Student Colloquium talk by Professor Michael A. Robert, University of the Sciences
Title: Mathematics of Outbreaks: Exploring Infectious Disease Transmission and Control with Mathematical Models
Abstract: Mathematical models have long been used to study the spread of infectious diseases. From smallpox to influenza to Zika virus, mathematical models help us understand how infectious diseases spread and how we can potentially control their spread. Models are also powerful tools for making predictions about how infectious diseases may emerge and spread in the future.
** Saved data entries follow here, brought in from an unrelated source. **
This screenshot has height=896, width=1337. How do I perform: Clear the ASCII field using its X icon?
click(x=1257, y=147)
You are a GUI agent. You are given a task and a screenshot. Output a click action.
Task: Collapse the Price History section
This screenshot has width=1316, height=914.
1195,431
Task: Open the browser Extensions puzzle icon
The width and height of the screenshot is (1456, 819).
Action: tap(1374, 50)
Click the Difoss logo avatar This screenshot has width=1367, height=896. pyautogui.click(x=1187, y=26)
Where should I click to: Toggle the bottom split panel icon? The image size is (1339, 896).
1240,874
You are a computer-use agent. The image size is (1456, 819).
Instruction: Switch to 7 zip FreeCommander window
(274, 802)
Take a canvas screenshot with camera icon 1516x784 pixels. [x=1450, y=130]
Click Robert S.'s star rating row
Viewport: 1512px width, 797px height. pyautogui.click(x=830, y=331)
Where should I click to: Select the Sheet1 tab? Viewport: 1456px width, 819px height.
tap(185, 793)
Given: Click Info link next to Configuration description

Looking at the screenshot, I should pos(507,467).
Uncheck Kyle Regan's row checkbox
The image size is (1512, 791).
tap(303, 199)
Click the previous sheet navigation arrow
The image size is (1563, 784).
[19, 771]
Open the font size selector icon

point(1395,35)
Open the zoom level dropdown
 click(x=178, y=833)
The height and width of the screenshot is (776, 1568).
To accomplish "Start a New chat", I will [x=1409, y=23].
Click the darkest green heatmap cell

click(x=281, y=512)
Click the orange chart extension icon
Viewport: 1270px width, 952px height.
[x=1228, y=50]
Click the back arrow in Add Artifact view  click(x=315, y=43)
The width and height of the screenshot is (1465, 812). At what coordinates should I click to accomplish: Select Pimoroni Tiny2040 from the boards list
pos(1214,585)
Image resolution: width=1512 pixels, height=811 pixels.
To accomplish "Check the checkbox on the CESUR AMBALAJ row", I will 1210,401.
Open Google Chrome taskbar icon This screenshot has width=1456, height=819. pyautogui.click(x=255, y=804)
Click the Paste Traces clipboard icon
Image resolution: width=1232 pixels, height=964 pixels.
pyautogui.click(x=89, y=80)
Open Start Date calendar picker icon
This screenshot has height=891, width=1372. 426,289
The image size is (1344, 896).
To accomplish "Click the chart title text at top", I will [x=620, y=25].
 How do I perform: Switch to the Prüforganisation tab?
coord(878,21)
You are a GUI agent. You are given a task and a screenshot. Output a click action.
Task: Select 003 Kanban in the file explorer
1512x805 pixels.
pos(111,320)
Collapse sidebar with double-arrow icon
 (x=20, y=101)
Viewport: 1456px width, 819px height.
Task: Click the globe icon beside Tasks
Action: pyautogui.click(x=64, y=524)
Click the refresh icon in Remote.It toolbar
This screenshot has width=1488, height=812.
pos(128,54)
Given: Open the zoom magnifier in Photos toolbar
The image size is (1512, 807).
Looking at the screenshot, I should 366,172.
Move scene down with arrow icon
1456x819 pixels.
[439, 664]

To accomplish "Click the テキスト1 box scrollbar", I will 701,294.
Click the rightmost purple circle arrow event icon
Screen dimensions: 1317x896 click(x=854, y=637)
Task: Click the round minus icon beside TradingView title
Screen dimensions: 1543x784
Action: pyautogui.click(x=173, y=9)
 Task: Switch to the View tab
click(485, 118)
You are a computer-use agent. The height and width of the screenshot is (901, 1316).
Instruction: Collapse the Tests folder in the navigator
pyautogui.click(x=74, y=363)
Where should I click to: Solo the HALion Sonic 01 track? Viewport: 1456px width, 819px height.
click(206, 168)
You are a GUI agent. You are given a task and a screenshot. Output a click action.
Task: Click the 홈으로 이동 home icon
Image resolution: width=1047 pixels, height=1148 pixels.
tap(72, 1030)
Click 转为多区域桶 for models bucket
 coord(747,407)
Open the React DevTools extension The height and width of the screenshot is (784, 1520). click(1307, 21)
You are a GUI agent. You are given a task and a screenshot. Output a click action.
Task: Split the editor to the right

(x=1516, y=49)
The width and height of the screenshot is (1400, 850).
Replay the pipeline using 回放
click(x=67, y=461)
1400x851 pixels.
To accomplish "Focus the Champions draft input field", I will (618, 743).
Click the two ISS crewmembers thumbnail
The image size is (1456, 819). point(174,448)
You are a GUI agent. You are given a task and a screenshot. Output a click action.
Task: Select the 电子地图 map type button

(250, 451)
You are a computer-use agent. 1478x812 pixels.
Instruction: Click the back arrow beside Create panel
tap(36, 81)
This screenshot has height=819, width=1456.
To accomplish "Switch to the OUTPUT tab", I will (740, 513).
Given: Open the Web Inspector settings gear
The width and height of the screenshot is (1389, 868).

In this talk, I will introduce mathematical models developed to study infectious diseases, and I will discuss my recent work in using mathematical models to study the spread and control of dengue fever and Zika virus, two diseases transmitted by mosquitoes. Dengue fever is found throughout tropical regions of the world and impacts millions of people each year. In recent years, dengue has begun to spread into more temperate areas of the world. Zika virus first emerged in 2015 and spread rapidly throughout the world, infecting millions of people. The recent rapid spread of both viruses is the result of a number of factors including an increasingly connected world and a rise in global surface temperatures caused by climate change. I will discuss how I utilize mathematical models to understand how these two factors play a role in transmission of dengue and Zika. I will specifically discuss how human movement and temperature variation impact the potential for the spread of dengue and Zika in certain U.S. cities and how the potential for emergence of the viruses may change if global surface temperatures continue to rise. I will also briefly discuss how models are being used to plan control strategies for infectious diseases, including strategies involving the release of genetically modified mosquitoes to help control mosquito-borne diseases.